Геллер посмотрел прямо в глаза Луи.
- Ужасно. Мне очень жаль, - мрачно сказал он. - От чего она умерла?
- Она погибла в авиакатастрофе, - ответил Луи, и Геллер подпрыгнул на месте, словно бы его ударило током. - Она была стюардессой. Джин думает, что пилот злоупотреблял алкоголем.
Шум вокруг них прекратился, у кого-то с колен соскользнул журнал "Тайме", а стюардесса, наливавшая имбирное пиво в пластиковый стаканчик, пристально посмотрела в затылок Луи. Её рука дрожала, она старалась не дать воли воображению.
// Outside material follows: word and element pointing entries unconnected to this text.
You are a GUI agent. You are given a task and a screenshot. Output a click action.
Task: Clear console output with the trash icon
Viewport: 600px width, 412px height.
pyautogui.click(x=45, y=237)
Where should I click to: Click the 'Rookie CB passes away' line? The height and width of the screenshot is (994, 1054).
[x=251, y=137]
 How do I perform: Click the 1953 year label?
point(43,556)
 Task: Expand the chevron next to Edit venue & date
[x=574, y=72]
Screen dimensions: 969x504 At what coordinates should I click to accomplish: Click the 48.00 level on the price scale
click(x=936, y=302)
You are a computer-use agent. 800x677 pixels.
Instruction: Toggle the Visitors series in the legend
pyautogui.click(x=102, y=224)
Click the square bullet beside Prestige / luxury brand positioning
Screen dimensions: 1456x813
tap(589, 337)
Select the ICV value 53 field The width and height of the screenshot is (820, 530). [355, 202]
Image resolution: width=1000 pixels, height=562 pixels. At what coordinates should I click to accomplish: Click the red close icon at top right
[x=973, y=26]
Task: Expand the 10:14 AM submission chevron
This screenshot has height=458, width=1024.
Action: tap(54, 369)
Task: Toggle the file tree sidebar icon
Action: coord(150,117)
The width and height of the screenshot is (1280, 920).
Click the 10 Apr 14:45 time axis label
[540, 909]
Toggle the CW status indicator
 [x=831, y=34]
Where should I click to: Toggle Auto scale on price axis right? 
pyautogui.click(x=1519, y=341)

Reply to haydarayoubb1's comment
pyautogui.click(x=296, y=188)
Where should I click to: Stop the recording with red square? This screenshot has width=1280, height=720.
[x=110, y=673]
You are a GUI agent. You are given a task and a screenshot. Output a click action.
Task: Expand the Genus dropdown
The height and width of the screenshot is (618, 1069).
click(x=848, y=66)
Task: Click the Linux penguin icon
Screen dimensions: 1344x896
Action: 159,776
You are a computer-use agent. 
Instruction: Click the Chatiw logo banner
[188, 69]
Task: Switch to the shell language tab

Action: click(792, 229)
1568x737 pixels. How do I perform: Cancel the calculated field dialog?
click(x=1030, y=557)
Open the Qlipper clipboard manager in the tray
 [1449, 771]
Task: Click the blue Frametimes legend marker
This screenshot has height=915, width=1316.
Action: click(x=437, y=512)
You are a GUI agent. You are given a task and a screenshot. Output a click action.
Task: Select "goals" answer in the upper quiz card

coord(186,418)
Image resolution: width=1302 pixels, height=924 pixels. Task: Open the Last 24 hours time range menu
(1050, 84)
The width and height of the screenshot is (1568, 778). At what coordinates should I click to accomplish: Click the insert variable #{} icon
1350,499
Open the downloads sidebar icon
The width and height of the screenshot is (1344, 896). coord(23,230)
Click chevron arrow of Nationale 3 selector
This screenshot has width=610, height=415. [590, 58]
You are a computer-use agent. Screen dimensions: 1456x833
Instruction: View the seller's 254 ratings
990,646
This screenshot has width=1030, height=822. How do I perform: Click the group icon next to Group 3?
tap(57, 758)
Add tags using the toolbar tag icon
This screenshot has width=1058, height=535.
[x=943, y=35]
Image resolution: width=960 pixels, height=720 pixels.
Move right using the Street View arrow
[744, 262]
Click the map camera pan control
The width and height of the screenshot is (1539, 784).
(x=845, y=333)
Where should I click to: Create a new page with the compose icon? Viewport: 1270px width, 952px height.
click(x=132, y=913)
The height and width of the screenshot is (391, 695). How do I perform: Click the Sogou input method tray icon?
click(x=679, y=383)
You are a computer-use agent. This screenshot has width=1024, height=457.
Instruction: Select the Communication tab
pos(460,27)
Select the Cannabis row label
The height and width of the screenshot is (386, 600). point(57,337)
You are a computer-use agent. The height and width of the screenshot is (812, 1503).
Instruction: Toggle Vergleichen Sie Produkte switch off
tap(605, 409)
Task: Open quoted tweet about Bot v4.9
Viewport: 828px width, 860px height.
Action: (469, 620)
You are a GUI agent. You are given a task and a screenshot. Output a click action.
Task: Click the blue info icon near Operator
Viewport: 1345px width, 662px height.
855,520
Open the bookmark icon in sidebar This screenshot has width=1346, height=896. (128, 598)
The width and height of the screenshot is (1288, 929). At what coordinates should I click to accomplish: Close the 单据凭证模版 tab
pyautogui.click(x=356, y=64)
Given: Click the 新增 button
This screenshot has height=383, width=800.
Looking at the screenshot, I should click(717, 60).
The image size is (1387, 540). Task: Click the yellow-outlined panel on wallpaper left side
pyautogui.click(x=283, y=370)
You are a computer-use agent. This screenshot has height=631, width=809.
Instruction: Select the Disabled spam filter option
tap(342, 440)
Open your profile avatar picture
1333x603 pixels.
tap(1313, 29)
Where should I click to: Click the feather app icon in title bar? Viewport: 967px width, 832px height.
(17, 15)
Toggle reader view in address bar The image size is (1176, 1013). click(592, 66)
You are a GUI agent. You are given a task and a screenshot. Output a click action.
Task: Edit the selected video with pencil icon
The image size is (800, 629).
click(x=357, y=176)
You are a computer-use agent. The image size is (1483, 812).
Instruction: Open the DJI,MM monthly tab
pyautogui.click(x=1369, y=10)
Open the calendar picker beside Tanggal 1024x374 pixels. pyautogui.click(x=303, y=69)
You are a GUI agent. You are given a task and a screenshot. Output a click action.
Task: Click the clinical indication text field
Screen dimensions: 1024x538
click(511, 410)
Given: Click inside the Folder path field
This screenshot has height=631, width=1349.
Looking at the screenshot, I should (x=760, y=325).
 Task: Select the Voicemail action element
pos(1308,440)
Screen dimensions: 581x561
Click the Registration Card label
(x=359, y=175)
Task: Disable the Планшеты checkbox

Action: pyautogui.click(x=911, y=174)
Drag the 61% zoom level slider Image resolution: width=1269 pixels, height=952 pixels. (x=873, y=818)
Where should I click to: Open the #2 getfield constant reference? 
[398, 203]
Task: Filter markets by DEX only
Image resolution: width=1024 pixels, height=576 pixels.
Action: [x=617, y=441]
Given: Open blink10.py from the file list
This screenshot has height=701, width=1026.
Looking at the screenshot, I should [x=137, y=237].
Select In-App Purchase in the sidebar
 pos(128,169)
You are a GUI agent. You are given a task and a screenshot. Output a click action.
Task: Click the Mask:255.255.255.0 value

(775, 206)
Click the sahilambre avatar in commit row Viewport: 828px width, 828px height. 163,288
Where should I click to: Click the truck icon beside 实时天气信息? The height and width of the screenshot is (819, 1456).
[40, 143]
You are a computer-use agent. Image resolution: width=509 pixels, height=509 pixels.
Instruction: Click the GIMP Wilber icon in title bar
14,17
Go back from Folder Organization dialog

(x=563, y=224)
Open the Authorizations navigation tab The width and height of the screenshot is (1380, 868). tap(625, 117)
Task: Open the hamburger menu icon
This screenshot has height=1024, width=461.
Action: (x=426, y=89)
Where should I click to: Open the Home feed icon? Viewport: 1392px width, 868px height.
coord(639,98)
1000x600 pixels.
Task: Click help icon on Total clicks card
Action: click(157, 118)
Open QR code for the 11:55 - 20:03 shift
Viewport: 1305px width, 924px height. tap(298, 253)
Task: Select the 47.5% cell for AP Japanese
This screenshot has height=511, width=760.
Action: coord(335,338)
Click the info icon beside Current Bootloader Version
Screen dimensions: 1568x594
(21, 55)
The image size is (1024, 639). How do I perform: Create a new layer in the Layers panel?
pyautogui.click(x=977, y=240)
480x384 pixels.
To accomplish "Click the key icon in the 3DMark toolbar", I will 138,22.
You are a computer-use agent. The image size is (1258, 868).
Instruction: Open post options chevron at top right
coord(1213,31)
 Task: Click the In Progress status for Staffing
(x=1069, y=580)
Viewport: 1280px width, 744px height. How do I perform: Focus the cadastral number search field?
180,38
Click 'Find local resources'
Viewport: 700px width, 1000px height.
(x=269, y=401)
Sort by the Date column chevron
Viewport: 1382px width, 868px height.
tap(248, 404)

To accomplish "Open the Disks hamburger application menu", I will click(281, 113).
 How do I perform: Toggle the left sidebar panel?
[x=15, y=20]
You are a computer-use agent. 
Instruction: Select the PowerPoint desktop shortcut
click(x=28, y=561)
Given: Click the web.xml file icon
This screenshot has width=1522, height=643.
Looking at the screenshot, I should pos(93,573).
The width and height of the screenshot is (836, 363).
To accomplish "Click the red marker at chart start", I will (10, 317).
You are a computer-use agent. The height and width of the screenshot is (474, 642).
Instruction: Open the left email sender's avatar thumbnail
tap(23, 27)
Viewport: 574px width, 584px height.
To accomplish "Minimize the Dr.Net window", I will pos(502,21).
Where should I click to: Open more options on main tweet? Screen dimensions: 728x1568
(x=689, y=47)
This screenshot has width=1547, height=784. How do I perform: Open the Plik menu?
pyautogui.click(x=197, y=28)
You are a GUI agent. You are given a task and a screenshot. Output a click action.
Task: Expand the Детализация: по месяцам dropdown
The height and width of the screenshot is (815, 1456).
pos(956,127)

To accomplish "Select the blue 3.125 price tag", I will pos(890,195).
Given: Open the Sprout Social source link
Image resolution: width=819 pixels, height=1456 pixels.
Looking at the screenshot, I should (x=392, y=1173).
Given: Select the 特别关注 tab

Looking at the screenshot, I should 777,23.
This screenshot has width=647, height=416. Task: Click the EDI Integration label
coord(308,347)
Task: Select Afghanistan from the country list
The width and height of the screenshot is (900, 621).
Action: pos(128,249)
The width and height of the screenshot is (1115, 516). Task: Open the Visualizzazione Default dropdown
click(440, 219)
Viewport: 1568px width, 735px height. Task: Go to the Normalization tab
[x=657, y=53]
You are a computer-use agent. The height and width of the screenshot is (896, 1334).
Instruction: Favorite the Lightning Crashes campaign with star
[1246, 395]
Луи закрыл глаза, но на лице его застыло выражение крайнего возбуждения. Геллер тихо спросил его:
- Как ты?
- Всё нормально.
- Точно?
- Всё будет в порядке, когда мы приземлимся.
- Значит, через три часа.
Луи открыл глаза и выдавил из себя улыбку. Но его продолжал мучить какой-то первобытный страх, которому он не мог противостоять.
- Извините меня, - проговорил он. - Я до смерти боюсь летать.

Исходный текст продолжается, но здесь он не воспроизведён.